(Exercise tasks)
**A)** In the DEAP actuator abstract, what model is the inverse hysteresis operator based on?
**B)** Decide whether each statement agrees with the DEAP actuator abstract, and answer yes or no with the text's deciding words quoted: (i) The control algorithm is presented for a second-order DEAP linear actuator. (ii) The paper was accepted in May 2017. (iii) The simulation results show that the proposed controller performs worse than a pure sliding mode controller.

begin Extract to read

Username   Password       Forgot your password?  Forgot your username? 


Adaptive RBF Neural Network Sliding Mode Control for a DEAP Linear Actuator

Volume 13, Number 4, July 2017 - Paper 7 - pp. 400-408
DOI: 10.23940/ijpe.17.04.p7.400408

Dehui Qiua, Yu Chena, Yuan Lib

aCollege of Information Engineering, Capital Normal University, Beijing 100048, China
bSchool of Automation, Beijing Institute of Technology, Beijing, 100081, China

(Submitted on January 14, 2017; Revised on May 14, 2017; Accepted on June 17, 2017)


Dielectric electro-active polymer (DEAP) is a new smart material named “artificial muscles”, which has a remarkable potential in the field of biomimetic robots. However, hysteresis nonlinearity widely exists in this material, which will reduce the performance of tracking precision and system stability. To deal with this situation, a radial basis function (RBF) neural network combined with sliding mode control algorithm is presented for a second-order DEAP linear actuator. Firstly, an inverse hysteresis operator based on Prandtl-Ishlinskii (P-I) model is used to eliminate hysteresis behavior. Secondly, an adaptive RBF neural network sliding mode controller is designed to obtain high tracking accuracy and keep system stability. The proposed algorithm makes the tracking error converge to zero and keeps the system globally stable in the case of external disturbances and parameter variations. Simulation results demonstrate that the proposed controller has the superiority to a pure sliding mode controller.

end Extract to read
begin Supplied entries

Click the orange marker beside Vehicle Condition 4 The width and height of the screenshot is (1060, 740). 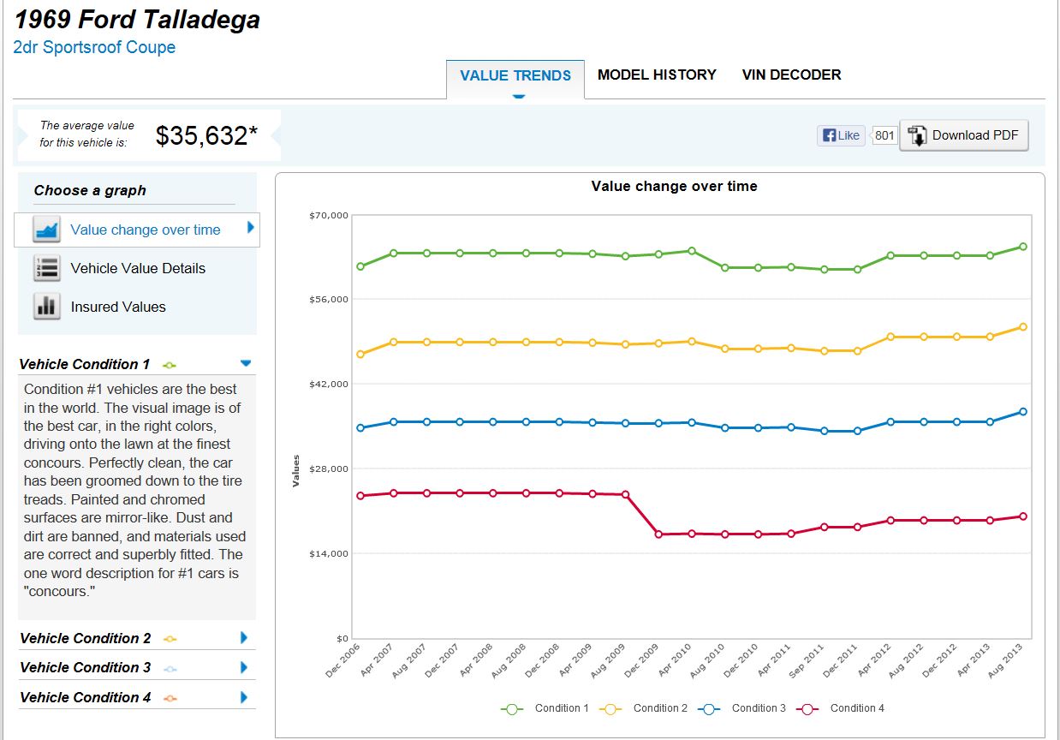click(x=170, y=698)
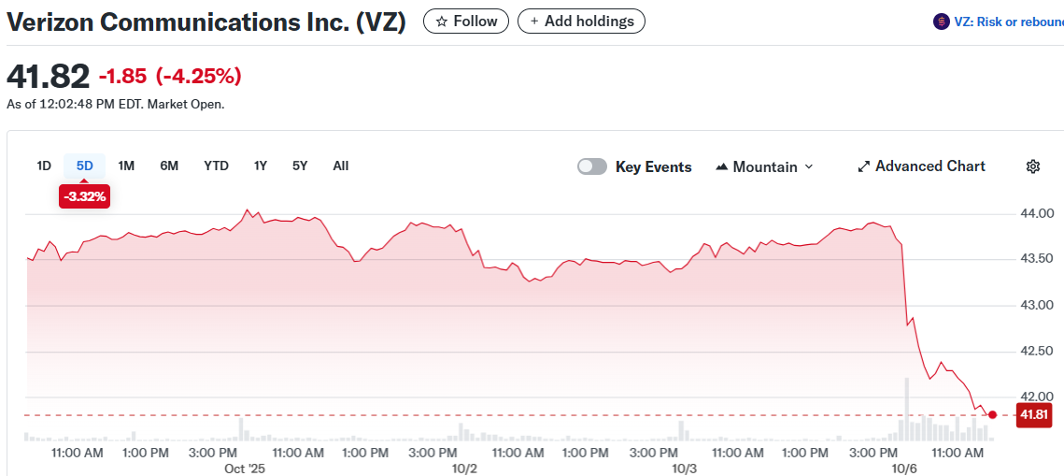Image resolution: width=1064 pixels, height=476 pixels.
Task: Click the Advanced Chart expand icon
Action: point(864,166)
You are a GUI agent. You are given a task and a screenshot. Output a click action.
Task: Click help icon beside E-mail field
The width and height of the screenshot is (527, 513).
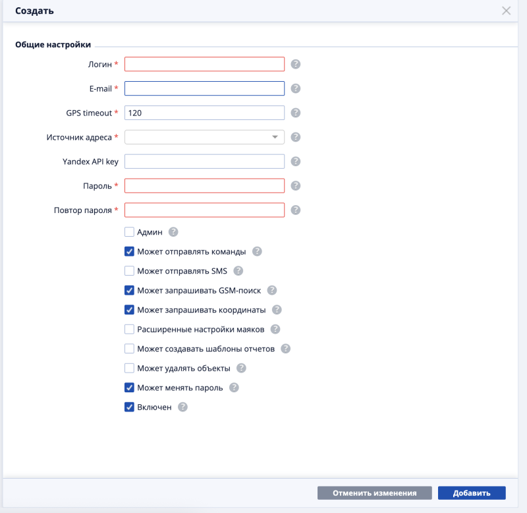(x=296, y=88)
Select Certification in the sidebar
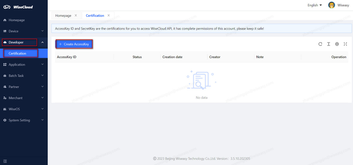Image resolution: width=353 pixels, height=165 pixels. (17, 54)
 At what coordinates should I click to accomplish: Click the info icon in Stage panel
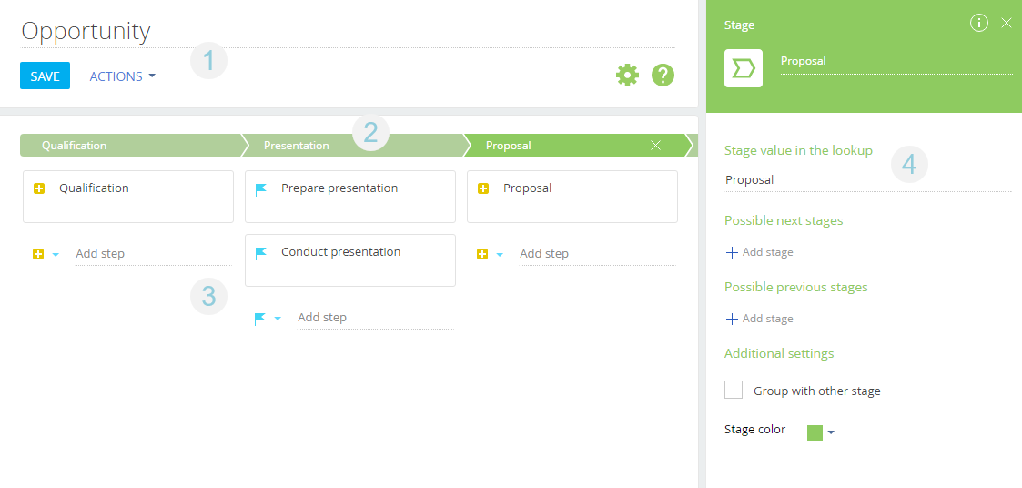pos(979,24)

end Supplied entries

(Solved tasks)
**A)** The Prandtl-Ishlinskii (P-I) model.

**B)**
(i) Yes: "presented for a second-order DEAP linear actuator"
(ii) No: "Accepted on June 17, 2017"
(iii) No: "the proposed controller has the superiority to a pure sliding mode controller"